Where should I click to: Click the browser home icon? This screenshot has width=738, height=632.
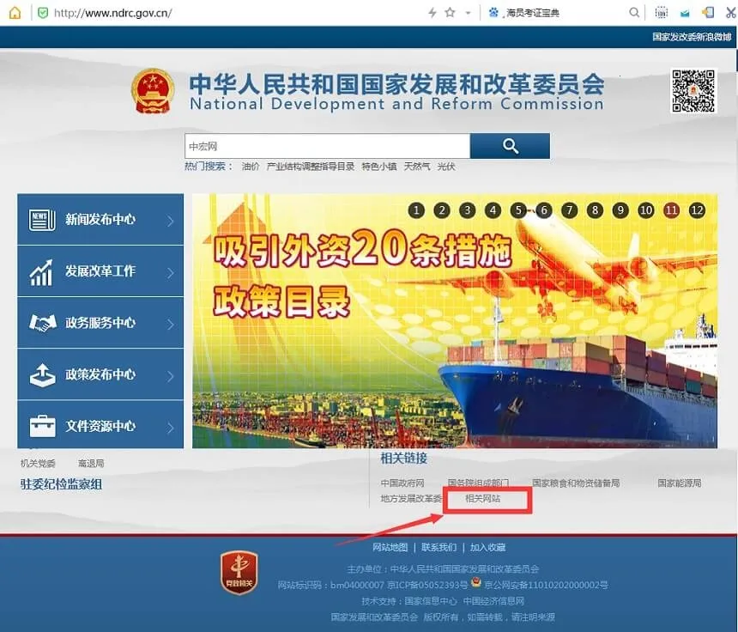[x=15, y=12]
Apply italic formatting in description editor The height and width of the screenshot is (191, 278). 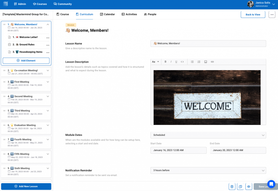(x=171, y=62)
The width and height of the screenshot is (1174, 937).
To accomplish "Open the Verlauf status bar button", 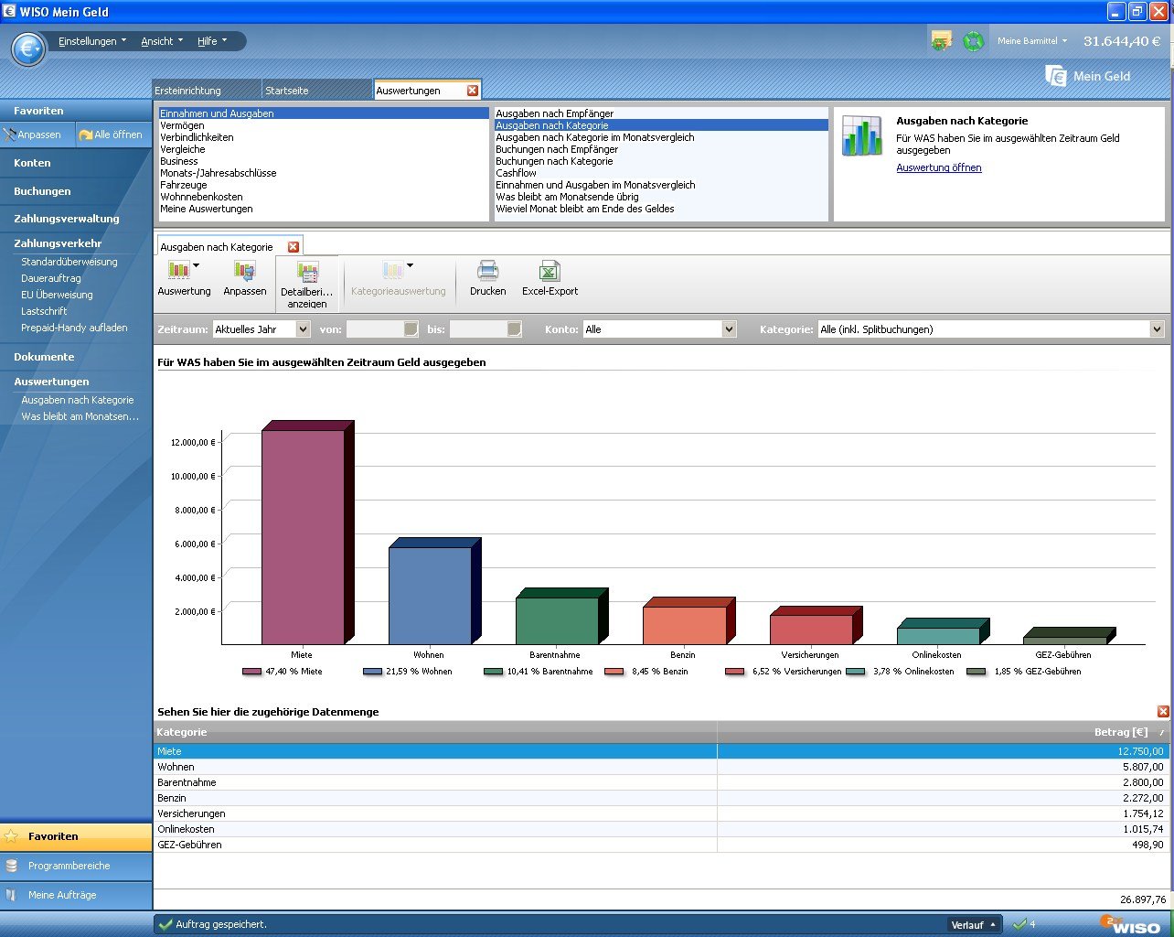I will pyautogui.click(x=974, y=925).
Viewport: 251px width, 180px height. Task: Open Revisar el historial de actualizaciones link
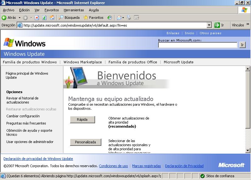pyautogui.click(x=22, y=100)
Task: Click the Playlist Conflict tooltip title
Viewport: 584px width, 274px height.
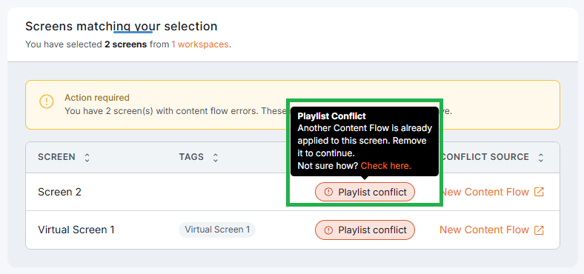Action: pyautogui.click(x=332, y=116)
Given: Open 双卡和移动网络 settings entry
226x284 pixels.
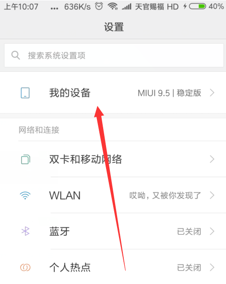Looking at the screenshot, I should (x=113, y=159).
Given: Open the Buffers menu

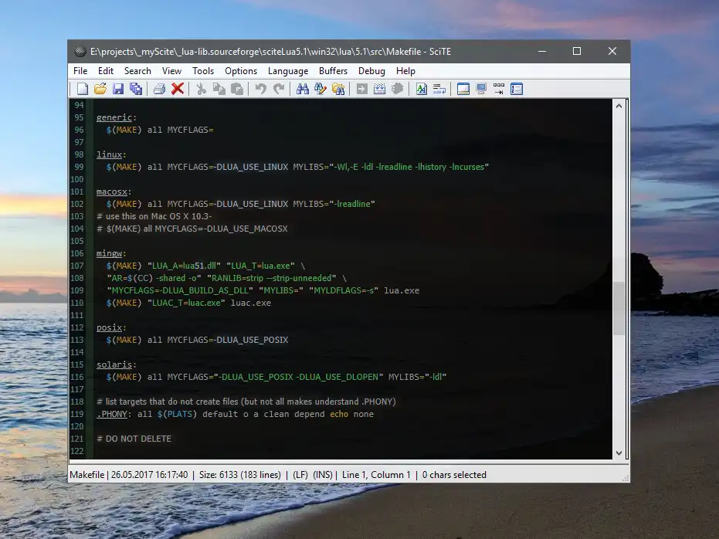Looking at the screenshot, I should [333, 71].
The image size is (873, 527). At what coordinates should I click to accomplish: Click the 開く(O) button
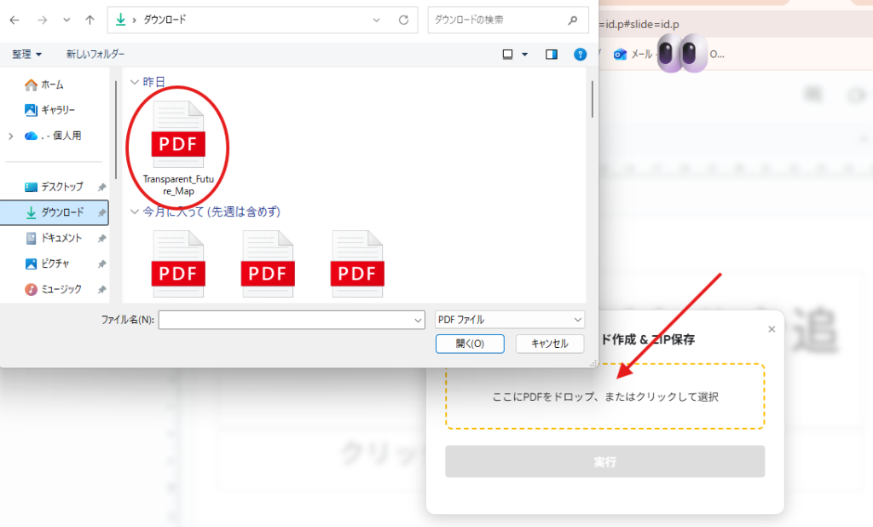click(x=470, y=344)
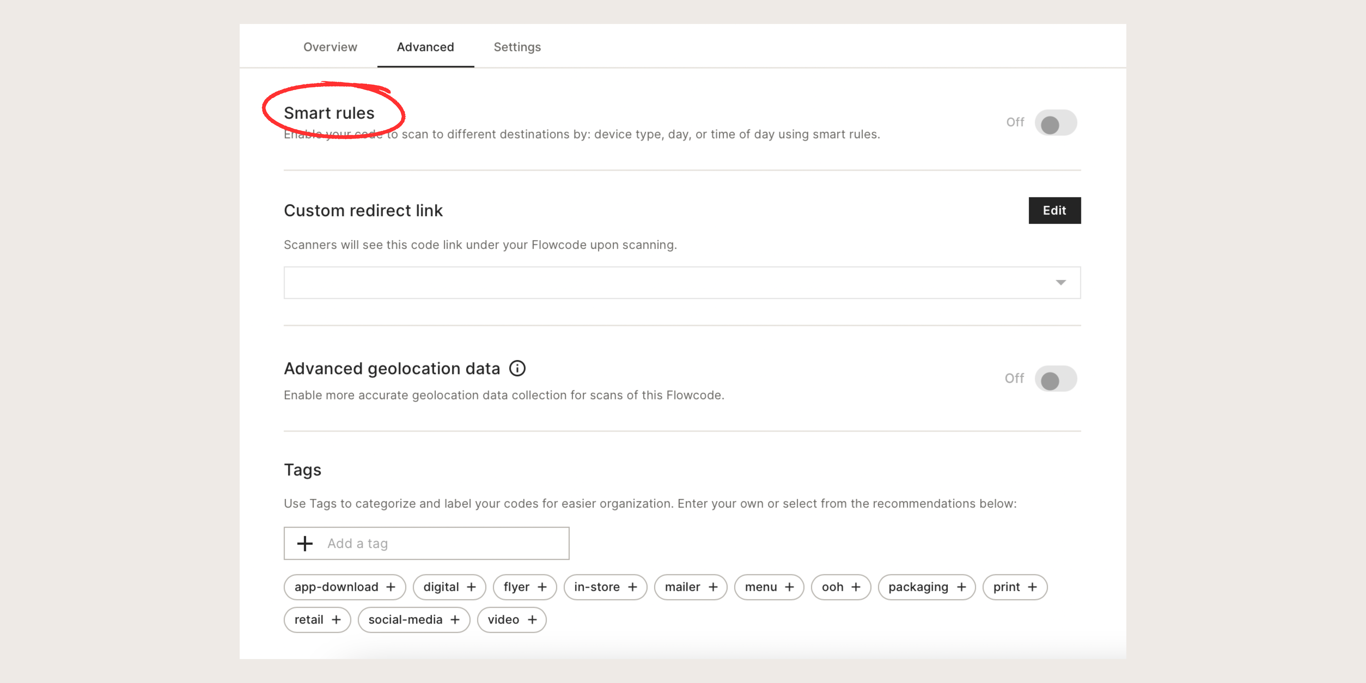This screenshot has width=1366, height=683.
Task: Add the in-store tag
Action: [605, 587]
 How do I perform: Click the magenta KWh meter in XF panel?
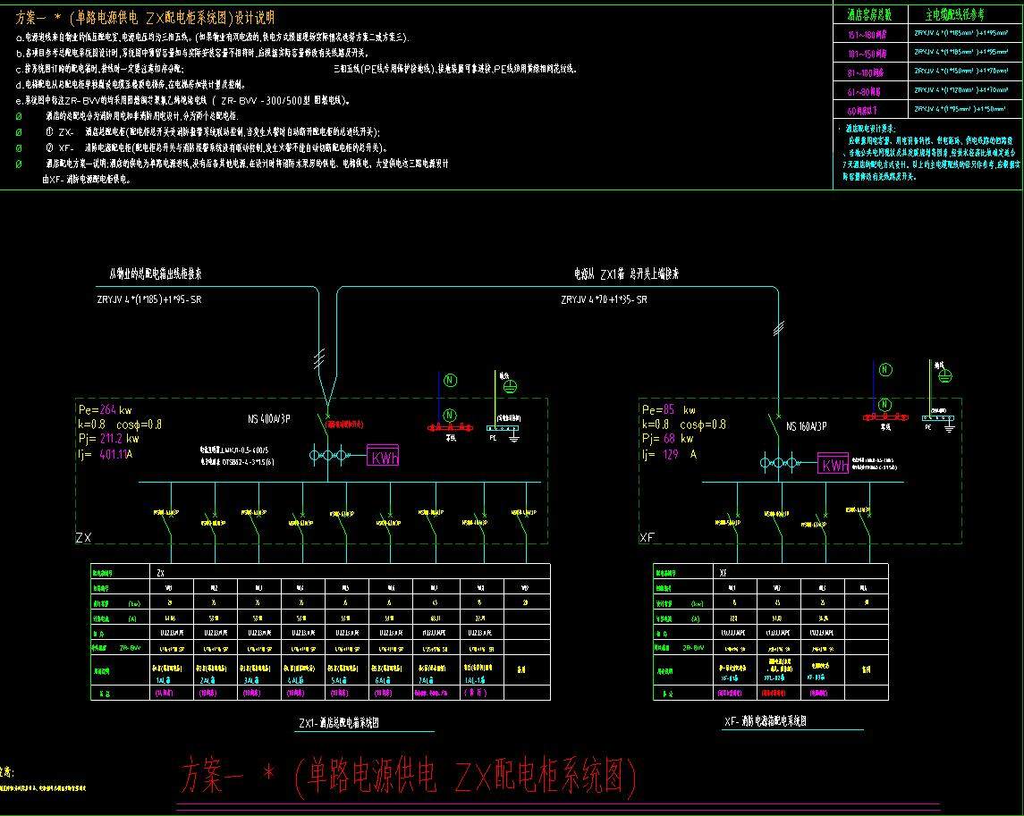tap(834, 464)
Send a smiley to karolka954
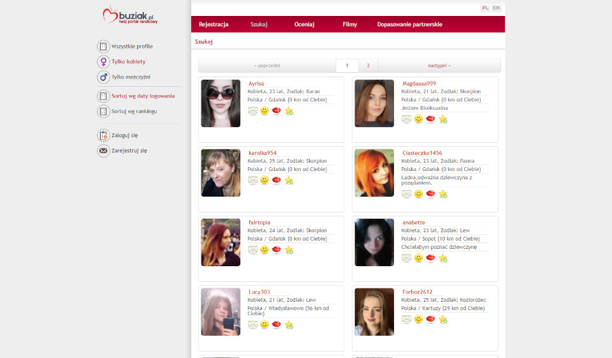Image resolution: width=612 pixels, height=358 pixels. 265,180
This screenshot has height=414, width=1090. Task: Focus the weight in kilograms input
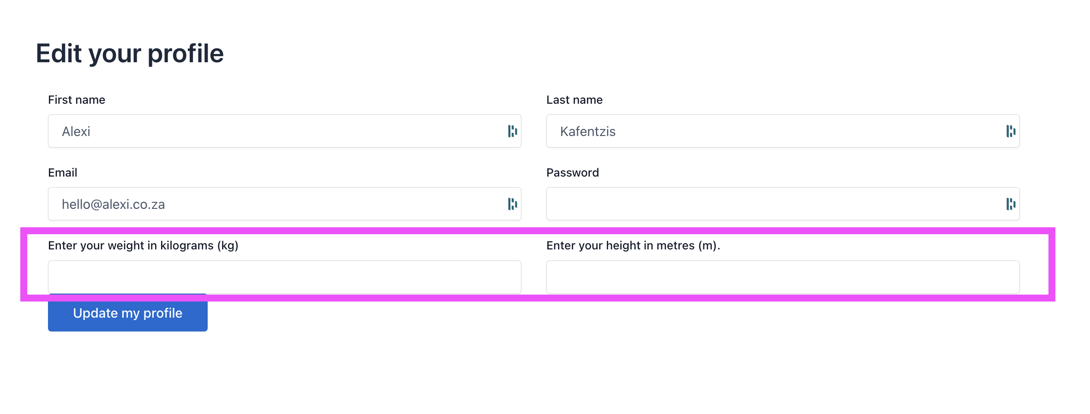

◆ THE TASK
Which lines of the data above contain the word "Viewport", matching case exactly? Display each of those lines in full.

◆ THE REPLY
Viewport: 251px width, 180px height. Task: Open Revisar el historial de actualizaciones link
Viewport: 584px width, 274px height.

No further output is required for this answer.